> **TO DO**
1 - In the integer-solutions passage, what equation results after substituting for each variable and simplifying?
2 - Condense the paragraph of the integer-solutions passage that begins "Let $x_i' = x_i + 10$" into a short bulleted list that keeps its main facts.
3 - List every upper bound placed on a variable in the final question of the integer-solutions passage.

══ READING PASSAGE

How many integer solutions of the equation $x_1 + x_2 + x_3 + x_4 = 28$ are there with $-10 \leq x_i \leq 20$ for $1 \leq i \leq 4$?

Let $x_i' = x_i + 10$ for $1 \leq i \leq 4$. Since $-10 \leq x_i \leq 20$, $0 \leq x_i' \leq 30$. Substituting $x_i' - 10$ for $x_i$, $1 \leq i \leq 4$ and simplifying gives $$x_1' + x_2' + x_3' + x_4' = 68$$ which is an equation in the nonnegative integers, which we must solve subject to the restrictions that $x_i \leq 30$ for $1 \leq i \leq 4$. This is an Inclusion-Exclusion Principle problem analogous to the one you solved. Notice that at most two of the variables can simultaneously violate the restriction since $2 \cdot 31 = 62 < 68 < 93 = 3 \cdot 31$.

Applying the Inclusion-Exclusion Principle as above yields $$\binom{68 + 4 - 1}{4 - 1} - \binom{4}{1}\binom{37 + 4 - 1}{4 - 1} + \binom{4}{2}\binom{6 + 4 - 1}{4 - 1} = \binom{71}{3} - \binom{4}{1}\binom{40}{3} + \binom{4}{2}\binom{9}{3}$$

The last problem is a bit tedious. Let's see if we can save you some work.

How many nonnegative integer solutions of the equation $x_1 + x_2 + x_3 + x_4 = 28$ are there such that $x_1 \leq 6$, $x_2 \leq 10$, $x_3 \leq 15$, $x_4 \leq 21$?

════
══ LISTED ENTRIES

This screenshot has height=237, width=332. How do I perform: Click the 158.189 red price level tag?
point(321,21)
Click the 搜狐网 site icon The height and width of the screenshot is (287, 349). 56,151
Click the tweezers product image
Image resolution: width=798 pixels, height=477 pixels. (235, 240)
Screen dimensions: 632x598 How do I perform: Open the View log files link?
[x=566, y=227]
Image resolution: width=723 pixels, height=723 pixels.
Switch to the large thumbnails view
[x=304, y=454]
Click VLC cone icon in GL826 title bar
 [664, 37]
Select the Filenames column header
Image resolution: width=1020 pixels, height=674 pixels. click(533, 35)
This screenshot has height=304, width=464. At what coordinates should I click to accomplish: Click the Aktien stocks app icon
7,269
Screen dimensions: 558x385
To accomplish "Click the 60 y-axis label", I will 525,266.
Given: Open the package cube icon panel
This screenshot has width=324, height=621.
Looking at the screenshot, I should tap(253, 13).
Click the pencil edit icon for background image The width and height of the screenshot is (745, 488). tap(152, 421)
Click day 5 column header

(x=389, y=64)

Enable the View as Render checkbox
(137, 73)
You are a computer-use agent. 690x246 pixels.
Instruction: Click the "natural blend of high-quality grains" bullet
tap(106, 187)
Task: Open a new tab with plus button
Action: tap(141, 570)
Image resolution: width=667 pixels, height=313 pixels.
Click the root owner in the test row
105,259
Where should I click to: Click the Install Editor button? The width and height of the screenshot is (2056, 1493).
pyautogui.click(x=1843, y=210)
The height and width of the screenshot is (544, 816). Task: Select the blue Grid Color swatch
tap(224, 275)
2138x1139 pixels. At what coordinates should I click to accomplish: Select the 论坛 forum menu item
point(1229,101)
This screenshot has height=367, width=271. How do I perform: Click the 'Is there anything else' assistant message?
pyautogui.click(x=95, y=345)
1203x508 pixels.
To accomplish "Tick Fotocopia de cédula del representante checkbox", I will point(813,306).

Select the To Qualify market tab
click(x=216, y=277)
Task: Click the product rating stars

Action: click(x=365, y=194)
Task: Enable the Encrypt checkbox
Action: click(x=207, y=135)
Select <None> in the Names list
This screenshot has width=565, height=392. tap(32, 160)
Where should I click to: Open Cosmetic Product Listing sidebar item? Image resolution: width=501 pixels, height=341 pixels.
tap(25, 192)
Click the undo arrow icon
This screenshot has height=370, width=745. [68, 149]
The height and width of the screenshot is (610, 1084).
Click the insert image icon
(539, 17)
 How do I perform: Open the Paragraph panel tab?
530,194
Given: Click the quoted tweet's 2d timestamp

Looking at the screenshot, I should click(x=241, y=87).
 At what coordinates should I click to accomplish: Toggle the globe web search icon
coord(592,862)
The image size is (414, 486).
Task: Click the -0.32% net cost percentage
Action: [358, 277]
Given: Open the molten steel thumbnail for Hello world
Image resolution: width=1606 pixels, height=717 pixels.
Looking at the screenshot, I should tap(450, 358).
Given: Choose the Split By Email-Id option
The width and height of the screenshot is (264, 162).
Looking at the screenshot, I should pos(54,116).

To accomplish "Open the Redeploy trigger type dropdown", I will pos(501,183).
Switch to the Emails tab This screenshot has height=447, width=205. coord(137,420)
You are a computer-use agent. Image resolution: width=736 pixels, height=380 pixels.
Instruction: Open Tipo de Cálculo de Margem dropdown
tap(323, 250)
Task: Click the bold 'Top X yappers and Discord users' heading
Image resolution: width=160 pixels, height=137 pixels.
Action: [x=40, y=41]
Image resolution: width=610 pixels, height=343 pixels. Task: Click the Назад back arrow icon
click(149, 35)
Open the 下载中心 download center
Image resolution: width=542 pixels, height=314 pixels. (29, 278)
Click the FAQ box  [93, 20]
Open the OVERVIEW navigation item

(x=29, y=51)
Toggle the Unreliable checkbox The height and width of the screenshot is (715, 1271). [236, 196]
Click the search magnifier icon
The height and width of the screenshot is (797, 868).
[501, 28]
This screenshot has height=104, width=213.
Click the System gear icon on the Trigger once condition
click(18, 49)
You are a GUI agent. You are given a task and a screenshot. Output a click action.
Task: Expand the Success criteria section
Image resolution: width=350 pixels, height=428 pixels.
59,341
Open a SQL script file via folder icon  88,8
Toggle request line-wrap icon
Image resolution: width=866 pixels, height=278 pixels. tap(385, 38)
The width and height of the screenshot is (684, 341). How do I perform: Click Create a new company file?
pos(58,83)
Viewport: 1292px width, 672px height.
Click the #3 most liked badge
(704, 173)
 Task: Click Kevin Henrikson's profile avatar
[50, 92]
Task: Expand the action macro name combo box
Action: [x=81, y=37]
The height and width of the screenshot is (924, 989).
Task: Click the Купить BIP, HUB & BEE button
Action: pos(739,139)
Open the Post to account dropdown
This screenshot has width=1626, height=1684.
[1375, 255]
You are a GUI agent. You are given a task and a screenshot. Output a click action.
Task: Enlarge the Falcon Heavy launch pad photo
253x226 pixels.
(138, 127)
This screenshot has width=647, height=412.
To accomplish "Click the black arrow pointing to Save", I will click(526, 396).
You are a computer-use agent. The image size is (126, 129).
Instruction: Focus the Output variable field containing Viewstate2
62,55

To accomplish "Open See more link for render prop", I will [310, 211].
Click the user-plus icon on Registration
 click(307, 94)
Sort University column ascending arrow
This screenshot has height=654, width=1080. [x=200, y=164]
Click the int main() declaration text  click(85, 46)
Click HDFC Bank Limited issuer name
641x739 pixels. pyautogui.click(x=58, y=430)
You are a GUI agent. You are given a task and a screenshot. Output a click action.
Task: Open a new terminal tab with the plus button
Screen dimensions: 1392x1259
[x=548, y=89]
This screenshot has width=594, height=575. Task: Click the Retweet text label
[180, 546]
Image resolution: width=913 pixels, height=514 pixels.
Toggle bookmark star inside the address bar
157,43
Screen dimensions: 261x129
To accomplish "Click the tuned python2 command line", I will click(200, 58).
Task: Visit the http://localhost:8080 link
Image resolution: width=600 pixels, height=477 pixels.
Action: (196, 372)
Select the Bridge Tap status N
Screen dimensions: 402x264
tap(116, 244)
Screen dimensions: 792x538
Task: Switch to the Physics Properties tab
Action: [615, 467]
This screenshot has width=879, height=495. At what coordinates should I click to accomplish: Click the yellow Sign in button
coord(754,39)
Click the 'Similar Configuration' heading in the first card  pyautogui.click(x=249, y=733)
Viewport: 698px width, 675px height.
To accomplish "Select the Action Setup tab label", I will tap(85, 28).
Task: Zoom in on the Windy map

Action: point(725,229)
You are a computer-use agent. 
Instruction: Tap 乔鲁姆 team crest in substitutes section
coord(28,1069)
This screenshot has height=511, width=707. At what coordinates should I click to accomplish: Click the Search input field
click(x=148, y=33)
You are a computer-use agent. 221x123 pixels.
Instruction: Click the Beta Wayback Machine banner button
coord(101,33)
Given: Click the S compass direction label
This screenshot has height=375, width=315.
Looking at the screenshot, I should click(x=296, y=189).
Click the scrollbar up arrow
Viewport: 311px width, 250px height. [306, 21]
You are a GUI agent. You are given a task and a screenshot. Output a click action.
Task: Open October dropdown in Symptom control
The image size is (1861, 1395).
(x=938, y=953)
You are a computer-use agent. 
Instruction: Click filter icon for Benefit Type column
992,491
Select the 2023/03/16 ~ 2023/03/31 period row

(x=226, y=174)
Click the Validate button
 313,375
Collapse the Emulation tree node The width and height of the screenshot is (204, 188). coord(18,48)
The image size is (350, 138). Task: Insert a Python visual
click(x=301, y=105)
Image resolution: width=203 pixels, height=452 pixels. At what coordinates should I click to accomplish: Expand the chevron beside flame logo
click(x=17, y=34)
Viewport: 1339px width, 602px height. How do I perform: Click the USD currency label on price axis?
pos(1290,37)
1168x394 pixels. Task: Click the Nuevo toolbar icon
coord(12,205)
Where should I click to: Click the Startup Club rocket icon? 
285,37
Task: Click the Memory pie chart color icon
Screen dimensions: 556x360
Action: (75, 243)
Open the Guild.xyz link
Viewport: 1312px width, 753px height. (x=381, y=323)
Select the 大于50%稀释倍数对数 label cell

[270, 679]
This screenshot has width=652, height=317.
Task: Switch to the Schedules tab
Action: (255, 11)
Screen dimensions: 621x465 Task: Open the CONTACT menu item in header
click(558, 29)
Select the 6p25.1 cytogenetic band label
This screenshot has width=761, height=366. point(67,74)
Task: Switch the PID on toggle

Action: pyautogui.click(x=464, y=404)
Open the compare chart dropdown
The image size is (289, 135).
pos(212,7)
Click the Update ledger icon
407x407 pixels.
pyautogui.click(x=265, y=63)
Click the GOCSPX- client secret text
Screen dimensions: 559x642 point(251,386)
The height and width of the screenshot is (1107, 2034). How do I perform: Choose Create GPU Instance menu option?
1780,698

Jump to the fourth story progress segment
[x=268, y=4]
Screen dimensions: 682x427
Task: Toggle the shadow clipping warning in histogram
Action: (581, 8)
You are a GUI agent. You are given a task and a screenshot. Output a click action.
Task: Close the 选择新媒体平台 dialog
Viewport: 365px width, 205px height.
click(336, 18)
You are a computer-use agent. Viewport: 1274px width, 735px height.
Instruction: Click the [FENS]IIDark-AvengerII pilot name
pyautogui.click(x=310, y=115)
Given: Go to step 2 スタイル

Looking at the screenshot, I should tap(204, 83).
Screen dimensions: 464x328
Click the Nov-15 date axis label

════

> **ANSWERS BY TASK**
1 - x₁' + x₂' + x₃' + x₄' = 68

2 -
- Set x_i' = x_i + 10 for 1 ≤ i ≤ 4, so the bounds become 0 ≤ x_i' ≤ 30.
- Substituting and simplifying gives x₁' + x₂' + x₃' + x₄' = 68 in the nonnegative integers, with an upper limit of 30 on each variable.
- This is an Inclusion-Exclusion Principle problem like the one already solved.
- At most two variables can break the restriction at once, since 2 · 31 = 62 < 68 < 93 = 3 · 31.

3 - x₁ ≤ 6, x₂ ≤ 10, x₃ ≤ 15, x₄ ≤ 21